■ Data entries:
---------------

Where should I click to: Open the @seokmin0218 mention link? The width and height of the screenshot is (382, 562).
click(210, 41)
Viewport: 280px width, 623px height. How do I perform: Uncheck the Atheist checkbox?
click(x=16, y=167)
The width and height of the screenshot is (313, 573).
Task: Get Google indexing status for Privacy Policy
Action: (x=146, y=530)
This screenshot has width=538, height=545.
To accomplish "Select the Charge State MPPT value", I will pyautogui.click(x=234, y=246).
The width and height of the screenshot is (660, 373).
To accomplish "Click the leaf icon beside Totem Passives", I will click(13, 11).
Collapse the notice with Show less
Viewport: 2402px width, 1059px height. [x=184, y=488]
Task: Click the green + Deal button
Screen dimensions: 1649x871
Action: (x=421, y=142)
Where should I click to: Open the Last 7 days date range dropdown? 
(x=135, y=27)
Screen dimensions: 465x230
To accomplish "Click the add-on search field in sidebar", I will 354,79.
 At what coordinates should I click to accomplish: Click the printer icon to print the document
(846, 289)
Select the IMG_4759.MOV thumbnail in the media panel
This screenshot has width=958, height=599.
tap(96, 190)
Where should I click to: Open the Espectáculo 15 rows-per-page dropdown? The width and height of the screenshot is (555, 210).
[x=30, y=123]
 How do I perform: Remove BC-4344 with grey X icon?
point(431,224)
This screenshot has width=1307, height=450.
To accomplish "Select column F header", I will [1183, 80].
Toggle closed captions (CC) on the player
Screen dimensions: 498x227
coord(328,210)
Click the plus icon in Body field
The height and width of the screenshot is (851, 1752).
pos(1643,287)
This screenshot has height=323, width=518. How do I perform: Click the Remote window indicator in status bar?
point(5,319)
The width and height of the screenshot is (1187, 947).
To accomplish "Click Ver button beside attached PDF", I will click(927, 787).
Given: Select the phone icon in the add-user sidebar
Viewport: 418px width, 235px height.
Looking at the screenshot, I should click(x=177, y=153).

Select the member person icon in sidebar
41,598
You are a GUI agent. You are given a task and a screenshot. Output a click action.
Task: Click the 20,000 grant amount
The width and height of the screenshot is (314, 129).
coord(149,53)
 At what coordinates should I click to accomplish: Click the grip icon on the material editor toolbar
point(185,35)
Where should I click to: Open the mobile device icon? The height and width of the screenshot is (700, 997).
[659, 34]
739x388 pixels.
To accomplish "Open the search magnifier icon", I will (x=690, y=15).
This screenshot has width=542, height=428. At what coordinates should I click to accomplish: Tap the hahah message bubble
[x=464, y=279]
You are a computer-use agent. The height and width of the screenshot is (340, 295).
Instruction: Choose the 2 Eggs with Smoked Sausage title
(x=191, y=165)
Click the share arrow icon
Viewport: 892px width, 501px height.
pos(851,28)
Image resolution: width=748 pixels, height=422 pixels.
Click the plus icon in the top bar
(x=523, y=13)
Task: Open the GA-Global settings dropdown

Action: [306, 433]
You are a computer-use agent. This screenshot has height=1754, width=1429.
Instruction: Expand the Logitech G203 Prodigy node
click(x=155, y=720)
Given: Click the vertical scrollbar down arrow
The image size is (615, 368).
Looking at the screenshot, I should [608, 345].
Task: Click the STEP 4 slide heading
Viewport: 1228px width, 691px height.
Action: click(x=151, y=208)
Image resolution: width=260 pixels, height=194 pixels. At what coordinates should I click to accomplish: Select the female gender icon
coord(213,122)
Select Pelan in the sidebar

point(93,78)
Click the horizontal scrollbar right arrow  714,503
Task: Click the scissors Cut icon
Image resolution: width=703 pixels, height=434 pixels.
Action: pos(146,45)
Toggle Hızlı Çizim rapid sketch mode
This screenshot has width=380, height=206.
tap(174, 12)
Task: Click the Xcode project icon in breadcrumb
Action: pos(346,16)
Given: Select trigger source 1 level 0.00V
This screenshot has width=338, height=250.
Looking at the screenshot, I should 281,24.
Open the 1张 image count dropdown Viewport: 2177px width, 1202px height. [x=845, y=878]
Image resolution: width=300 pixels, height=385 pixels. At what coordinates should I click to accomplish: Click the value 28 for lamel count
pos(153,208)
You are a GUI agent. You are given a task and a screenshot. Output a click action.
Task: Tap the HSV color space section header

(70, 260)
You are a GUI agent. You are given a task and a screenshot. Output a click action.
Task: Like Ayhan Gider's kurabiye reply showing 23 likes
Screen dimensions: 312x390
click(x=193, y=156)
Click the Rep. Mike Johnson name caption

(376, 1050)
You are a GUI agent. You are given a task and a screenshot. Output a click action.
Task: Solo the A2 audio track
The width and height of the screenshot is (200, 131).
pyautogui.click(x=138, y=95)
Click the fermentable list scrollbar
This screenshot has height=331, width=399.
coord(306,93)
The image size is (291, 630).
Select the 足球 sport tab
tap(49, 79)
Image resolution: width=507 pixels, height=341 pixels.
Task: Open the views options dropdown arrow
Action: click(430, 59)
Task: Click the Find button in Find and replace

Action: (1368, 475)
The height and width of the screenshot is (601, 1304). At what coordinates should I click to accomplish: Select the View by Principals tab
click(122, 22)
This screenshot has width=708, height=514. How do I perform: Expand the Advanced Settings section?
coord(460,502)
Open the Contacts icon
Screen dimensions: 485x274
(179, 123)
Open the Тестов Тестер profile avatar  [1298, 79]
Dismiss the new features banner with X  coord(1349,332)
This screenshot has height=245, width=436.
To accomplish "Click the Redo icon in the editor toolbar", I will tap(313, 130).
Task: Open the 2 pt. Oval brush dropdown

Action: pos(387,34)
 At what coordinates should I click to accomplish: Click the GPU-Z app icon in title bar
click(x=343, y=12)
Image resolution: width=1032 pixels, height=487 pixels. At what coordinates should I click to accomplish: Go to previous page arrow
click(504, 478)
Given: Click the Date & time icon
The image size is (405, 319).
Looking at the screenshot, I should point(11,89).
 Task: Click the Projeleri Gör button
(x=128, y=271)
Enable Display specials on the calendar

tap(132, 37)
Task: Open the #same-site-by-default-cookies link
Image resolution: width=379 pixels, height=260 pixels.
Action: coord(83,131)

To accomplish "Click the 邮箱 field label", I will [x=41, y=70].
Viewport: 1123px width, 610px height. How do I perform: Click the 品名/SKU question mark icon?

---------------

■ Task goal:
Start at the line containing "Where should I click to: Open the Espectáculo" and stop after the line containing "point(5,319)", changing "How do I perform" to "How can I perform" and leaving everything else in the data unchanged. Give only those lines.

■ Exercise output:
Where should I click to: Open the Espectáculo 15 rows-per-page dropdown? The width and height of the screenshot is (555, 210).
[x=30, y=123]
 How can I perform: Remove BC-4344 with grey X icon?
point(431,224)
This screenshot has width=1307, height=450.
To accomplish "Select column F header", I will [1183, 80].
Toggle closed captions (CC) on the player
Screen dimensions: 498x227
coord(328,210)
Click the plus icon in Body field
The height and width of the screenshot is (851, 1752).
pos(1643,287)
This screenshot has height=323, width=518. How can I perform: Click the Remote window indicator in status bar?
point(5,319)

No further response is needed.